Segment Open

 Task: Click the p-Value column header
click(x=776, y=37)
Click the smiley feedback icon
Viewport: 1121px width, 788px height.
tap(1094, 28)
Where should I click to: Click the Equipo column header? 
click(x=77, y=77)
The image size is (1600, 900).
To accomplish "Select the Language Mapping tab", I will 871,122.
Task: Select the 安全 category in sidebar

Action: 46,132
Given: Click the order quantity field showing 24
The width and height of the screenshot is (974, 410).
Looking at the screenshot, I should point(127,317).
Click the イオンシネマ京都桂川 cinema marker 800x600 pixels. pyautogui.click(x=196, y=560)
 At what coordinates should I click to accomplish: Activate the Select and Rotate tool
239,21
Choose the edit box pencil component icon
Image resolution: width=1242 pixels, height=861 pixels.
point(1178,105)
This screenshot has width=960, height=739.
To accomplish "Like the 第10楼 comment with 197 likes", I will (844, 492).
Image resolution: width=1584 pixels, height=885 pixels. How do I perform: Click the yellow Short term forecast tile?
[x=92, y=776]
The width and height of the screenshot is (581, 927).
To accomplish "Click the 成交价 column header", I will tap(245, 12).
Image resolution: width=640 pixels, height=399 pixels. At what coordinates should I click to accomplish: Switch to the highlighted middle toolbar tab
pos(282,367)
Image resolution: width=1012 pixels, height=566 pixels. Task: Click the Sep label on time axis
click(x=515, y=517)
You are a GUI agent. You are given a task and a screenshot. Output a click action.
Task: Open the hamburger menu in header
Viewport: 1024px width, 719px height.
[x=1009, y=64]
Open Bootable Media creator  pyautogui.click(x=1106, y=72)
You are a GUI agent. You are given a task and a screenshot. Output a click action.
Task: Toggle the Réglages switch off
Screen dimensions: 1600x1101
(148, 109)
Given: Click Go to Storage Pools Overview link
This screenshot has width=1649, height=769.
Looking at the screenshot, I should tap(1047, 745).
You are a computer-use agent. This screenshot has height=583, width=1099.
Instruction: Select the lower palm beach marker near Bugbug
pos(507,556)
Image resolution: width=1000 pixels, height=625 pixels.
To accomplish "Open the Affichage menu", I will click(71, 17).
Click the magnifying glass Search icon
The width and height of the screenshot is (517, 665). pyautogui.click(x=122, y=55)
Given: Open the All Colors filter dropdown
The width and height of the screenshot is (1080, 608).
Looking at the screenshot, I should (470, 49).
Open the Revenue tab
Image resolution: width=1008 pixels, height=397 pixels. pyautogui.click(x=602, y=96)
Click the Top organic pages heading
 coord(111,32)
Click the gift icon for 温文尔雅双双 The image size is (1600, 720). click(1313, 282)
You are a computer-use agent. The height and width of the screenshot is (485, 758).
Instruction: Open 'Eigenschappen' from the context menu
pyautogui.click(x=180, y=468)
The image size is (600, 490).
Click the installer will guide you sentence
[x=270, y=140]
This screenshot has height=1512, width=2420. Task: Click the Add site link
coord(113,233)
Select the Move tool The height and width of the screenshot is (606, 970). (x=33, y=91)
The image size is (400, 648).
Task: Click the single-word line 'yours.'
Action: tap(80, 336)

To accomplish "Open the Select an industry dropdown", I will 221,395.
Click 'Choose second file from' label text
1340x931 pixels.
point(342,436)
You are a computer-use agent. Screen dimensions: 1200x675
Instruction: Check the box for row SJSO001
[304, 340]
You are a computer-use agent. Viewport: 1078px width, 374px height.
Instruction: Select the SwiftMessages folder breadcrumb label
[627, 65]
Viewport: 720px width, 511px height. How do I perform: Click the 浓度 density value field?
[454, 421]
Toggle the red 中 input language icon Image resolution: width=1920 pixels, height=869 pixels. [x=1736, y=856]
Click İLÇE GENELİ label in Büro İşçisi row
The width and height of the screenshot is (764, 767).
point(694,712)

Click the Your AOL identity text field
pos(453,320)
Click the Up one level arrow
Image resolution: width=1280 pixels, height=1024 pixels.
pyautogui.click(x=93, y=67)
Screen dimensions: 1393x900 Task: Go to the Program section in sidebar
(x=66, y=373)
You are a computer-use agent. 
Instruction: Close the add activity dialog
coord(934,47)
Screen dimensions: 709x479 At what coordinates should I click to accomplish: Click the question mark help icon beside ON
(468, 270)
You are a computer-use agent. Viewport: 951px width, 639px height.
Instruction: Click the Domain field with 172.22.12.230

Segment Closed

## EXERCISE DIRECTIONS
Scan the listing above and copy all lines containing the word "with".

## ANSWER SPACE
To accomplish "Like the 第10楼 comment with 197 likes", I will (844, 492).
Instruction: Click the Domain field with 172.22.12.230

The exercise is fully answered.